I’ve only listed a few of the best, comment if I’ve missed important examples.

We haven’t even begun to set the ‘bots loose on Wikipedia and I have data envy. It’s not just the data that is interesting at Common Crawl but their business model. They have a giant crawl of the web that you can access for free—sort of. They are hosting the data on Amazon S3 and as long as you have your analysis code running on EC2 the access is free. If you export some of the data or access from outside Amazon’s Cloud you have to pay data transmission charges.

Here is a post describing how to access and analyze the data using their open source hadoop jobs.
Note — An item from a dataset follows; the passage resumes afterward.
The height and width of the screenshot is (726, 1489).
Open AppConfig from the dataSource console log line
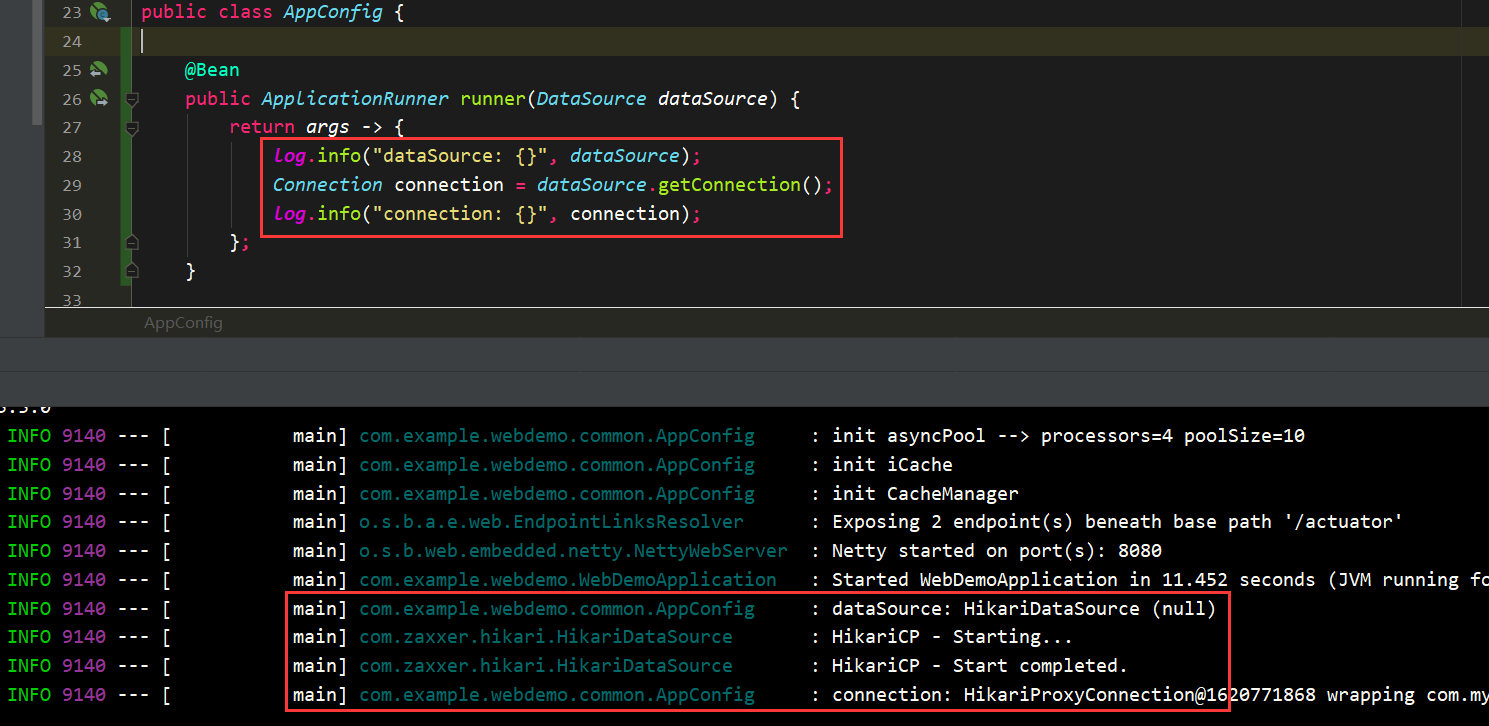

Common Crawl is a non-profit so they don’t directly benefit from the data being accessed but Amazon does. If you rely on the data it would only be economical to also reside in the Amazon Cloud. Hmm, if Amazon doesn’t help fund Common Crawl, maybe they should.

New site—woohoo! We’ve been working to put up a scaffolding for some of our ideas. Checkout FinderBots.com. It’s a Rails 3.1 based web app running on MongoDB using the mongoid ORM. Behind the scenes we have Mahout and Hadoop running on HDFS. The idea is to write important results into Mongo and display them through the web app.

We are starting with a dump of, wait for it… Wikipedia so limited crawling at first. We’ll cluster the data into hierarchical topics using a modified k-means clustering algorithm from Mahout. Then we’ll pack ‘em into Mongo, and display them at FinderBots.

For the modified k-means we’ll create a hierarchy by clustering everything, then pages in a cluster will be reclustered, rinse repeat… We should get a hierarchical categorization of the data. It won’t be perfect because k-means will force any given page into one and only one cluster. Not optimal but there are ways around this that we can apply later.

For now it’s just nice to have a scaffolding up even if things aren’t wired together yet.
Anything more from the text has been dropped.